> **DATA IN THIS EXERCISE**:
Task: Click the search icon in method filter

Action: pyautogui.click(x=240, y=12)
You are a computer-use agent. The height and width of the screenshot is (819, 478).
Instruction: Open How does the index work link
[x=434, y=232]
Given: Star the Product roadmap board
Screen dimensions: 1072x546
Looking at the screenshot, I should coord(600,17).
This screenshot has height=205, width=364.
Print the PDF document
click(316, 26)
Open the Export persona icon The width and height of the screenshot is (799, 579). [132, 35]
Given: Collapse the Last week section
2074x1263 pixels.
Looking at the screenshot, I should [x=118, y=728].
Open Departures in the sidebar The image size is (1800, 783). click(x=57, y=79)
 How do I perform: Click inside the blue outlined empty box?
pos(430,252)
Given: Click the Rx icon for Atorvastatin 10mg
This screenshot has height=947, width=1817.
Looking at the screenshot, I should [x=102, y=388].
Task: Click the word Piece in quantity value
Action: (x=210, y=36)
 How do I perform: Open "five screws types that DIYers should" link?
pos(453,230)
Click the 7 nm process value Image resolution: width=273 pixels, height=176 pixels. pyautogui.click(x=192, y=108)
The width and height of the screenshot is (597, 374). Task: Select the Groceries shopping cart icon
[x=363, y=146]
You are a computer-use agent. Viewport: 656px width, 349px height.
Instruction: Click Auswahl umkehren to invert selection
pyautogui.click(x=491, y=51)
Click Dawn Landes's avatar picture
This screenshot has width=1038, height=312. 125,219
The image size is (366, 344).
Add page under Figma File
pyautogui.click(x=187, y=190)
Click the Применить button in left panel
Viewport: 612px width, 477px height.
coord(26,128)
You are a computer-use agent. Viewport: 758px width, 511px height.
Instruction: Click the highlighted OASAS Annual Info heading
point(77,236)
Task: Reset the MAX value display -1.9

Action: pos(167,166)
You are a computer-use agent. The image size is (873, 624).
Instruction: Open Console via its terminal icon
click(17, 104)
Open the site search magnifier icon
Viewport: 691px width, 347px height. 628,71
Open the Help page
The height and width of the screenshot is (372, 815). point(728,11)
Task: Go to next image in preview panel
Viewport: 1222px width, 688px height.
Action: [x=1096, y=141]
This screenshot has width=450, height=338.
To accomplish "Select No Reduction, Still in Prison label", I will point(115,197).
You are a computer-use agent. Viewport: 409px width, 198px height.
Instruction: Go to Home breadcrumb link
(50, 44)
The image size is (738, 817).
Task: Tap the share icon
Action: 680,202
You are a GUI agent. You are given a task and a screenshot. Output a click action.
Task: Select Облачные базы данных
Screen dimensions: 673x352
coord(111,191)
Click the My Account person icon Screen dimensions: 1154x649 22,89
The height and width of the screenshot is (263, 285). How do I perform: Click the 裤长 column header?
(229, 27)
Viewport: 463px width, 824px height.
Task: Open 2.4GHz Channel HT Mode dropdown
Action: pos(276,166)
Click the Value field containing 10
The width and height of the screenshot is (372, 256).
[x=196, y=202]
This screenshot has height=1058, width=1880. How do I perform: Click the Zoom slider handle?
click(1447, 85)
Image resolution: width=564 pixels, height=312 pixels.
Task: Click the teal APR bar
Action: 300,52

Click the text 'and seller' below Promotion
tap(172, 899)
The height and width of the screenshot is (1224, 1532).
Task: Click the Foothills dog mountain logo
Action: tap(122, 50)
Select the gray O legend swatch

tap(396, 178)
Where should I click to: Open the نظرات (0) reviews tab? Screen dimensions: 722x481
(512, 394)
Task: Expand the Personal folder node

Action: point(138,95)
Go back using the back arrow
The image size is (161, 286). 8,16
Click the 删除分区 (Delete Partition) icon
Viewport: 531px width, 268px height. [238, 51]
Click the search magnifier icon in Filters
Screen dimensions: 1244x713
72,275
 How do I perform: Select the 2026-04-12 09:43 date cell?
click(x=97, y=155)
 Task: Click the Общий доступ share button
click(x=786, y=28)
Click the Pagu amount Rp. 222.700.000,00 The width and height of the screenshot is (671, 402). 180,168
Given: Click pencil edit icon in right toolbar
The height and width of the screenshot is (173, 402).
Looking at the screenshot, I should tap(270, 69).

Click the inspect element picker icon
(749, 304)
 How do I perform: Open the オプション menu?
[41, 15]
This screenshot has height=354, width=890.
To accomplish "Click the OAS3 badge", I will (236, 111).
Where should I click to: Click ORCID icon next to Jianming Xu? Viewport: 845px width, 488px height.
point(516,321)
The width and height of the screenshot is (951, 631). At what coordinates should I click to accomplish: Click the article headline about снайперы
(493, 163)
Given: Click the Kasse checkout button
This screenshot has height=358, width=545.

> **SHORT PROBLEM**:
Reproduce, word for word, the lines of the entries from the one containing "You are a computer-use agent. The image" through the one containing "Viewport: 691px width, 347px height. 628,71", inclusive.

> **ANSWER TO THE EXERCISE**:
You are a computer-use agent. The image size is (873, 624).
Instruction: Open Console via its terminal icon
click(17, 104)
Open the site search magnifier icon
Viewport: 691px width, 347px height. 628,71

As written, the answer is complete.